María Magdalena Campos-Pons’s Anatomy of the Magnolia Tree for Koyo Kouoh and Toni Morrison (2026) is a monument in floral form. Eight tall panels hold portraits of Morrison, the first Black woman to win the Nobel Prize in literature, and Kouoh, the first African woman to curate the Biennale Arte, while seven sculptures in resin and glass express forms of the magnolia, the iconic flower of the American South. Anchored in Black women’s solidarity, the work holds its subjects in relation across disciplines, generations and geographies.
Kouoh and Morrison each devoted their work to the minor keys – “the quiet tones, lower frequencies, hums, consolations of poetry”, as Kouoh wrote in her curatorial statement.

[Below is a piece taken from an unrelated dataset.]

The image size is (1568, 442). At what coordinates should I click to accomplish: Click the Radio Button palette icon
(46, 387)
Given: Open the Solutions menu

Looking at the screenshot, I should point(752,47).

Morrison’s novels are love letters to the interior lives of Black women, while Kouoh cultivates gardens for Global South artists who contend with what Morrison described as “unyielding earth” in The Bluest Eye.

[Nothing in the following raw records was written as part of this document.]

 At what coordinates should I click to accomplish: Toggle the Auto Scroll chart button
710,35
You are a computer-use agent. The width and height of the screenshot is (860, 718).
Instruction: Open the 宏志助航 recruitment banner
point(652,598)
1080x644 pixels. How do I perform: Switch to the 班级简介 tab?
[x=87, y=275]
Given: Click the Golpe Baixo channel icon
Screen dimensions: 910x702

Through the installation’s scale, Campos-Pons performs a quiet inversion, making the minor major. In tandem, a soundscape by Kamaal Malak – bass guitar, synthesisers and layered loops in minor keys – treats lower frequencies as the room’s very architecture. Together, portraits and sound form a duet, inviting us to listen for the frequencies through which Black women’s work keeps remaking the world.